* **PROBLEM DETAILS**
Rewrite all of the records below, swapping "GUI agent" for "screen agent" wherever it occurs and leaving everything else unchanged.

....

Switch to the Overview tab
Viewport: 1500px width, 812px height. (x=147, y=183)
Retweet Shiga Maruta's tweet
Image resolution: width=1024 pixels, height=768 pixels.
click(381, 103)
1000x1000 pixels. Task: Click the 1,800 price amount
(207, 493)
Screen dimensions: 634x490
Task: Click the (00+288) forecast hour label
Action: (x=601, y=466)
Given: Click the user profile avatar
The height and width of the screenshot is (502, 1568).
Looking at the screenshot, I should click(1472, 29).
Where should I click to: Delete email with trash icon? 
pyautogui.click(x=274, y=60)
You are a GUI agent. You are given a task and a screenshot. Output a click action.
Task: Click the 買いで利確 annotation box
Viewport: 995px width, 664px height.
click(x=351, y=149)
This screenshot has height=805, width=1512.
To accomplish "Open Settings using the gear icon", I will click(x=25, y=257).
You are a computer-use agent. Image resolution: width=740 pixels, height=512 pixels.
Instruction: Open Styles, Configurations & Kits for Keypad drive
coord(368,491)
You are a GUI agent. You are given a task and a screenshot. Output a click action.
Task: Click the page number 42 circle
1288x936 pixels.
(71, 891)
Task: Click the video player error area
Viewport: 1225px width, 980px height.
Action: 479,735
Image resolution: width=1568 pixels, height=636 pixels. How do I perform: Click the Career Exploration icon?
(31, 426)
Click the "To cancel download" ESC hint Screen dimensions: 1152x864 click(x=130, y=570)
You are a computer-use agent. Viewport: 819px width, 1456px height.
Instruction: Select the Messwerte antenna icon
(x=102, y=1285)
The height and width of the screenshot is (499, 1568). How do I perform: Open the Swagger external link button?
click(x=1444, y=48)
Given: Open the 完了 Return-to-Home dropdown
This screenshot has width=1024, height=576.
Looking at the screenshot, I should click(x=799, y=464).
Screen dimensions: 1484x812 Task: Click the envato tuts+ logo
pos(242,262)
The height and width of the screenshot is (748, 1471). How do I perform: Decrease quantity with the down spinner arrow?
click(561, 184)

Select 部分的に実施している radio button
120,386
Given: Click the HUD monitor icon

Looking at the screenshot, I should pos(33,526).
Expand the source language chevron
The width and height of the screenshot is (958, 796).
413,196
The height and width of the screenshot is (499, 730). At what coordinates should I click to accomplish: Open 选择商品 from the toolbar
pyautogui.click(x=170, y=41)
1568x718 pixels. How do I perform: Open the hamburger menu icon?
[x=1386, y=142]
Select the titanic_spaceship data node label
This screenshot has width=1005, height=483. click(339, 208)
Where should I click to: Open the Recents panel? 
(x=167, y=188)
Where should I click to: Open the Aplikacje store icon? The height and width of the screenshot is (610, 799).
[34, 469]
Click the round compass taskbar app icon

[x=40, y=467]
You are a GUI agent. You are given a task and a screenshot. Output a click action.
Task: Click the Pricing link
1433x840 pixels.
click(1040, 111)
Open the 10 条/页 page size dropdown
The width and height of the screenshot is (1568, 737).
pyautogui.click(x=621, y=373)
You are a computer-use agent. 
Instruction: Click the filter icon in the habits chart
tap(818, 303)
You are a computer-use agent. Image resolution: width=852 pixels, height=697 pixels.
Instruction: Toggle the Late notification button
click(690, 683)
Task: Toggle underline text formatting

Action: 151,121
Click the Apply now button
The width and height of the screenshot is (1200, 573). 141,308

....

* **RESPONSE TO THIS EXERCISE**
Switch to the Overview tab
Viewport: 1500px width, 812px height. (x=147, y=183)
Retweet Shiga Maruta's tweet
Image resolution: width=1024 pixels, height=768 pixels.
click(381, 103)
1000x1000 pixels. Task: Click the 1,800 price amount
(207, 493)
Screen dimensions: 634x490
Task: Click the (00+288) forecast hour label
Action: (x=601, y=466)
Given: Click the user profile avatar
The height and width of the screenshot is (502, 1568).
Looking at the screenshot, I should click(1472, 29).
Where should I click to: Delete email with trash icon? 
pyautogui.click(x=274, y=60)
You are a screen agent. You are given a task and a screenshot. Output a click action.
Task: Click the 買いで利確 annotation box
Viewport: 995px width, 664px height.
click(x=351, y=149)
This screenshot has height=805, width=1512.
To accomplish "Open Settings using the gear icon", I will click(x=25, y=257).
You are a computer-use agent. Image resolution: width=740 pixels, height=512 pixels.
Instruction: Open Styles, Configurations & Kits for Keypad drive
coord(368,491)
You are a screen agent. You are given a task and a screenshot. Output a click action.
Task: Click the page number 42 circle
1288x936 pixels.
(71, 891)
Task: Click the video player error area
Viewport: 1225px width, 980px height.
Action: 479,735
Image resolution: width=1568 pixels, height=636 pixels. How do I perform: Click the Career Exploration icon?
(31, 426)
Click the "To cancel download" ESC hint Screen dimensions: 1152x864 click(x=130, y=570)
You are a computer-use agent. Viewport: 819px width, 1456px height.
Instruction: Select the Messwerte antenna icon
(x=102, y=1285)
The height and width of the screenshot is (499, 1568). How do I perform: Open the Swagger external link button?
click(x=1444, y=48)
Given: Open the 完了 Return-to-Home dropdown
This screenshot has width=1024, height=576.
Looking at the screenshot, I should click(x=799, y=464).
Screen dimensions: 1484x812 Task: Click the envato tuts+ logo
pos(242,262)
The height and width of the screenshot is (748, 1471). How do I perform: Decrease quantity with the down spinner arrow?
click(561, 184)

Select 部分的に実施している radio button
120,386
Given: Click the HUD monitor icon

Looking at the screenshot, I should pos(33,526).
Expand the source language chevron
The width and height of the screenshot is (958, 796).
413,196
The height and width of the screenshot is (499, 730). At what coordinates should I click to accomplish: Open 选择商品 from the toolbar
pyautogui.click(x=170, y=41)
1568x718 pixels. How do I perform: Open the hamburger menu icon?
[x=1386, y=142]
Select the titanic_spaceship data node label
This screenshot has width=1005, height=483. click(339, 208)
Where should I click to: Open the Recents panel? 
(x=167, y=188)
Where should I click to: Open the Aplikacje store icon? The height and width of the screenshot is (610, 799).
[34, 469]
Click the round compass taskbar app icon

[x=40, y=467]
You are a screen agent. You are given a task and a screenshot. Output a click action.
Task: Click the Pricing link
1433x840 pixels.
click(1040, 111)
Open the 10 条/页 page size dropdown
The width and height of the screenshot is (1568, 737).
pyautogui.click(x=621, y=373)
You are a computer-use agent. 
Instruction: Click the filter icon in the habits chart
tap(818, 303)
You are a computer-use agent. Image resolution: width=852 pixels, height=697 pixels.
Instruction: Toggle the Late notification button
click(690, 683)
Task: Toggle underline text formatting

Action: 151,121
Click the Apply now button
The width and height of the screenshot is (1200, 573). 141,308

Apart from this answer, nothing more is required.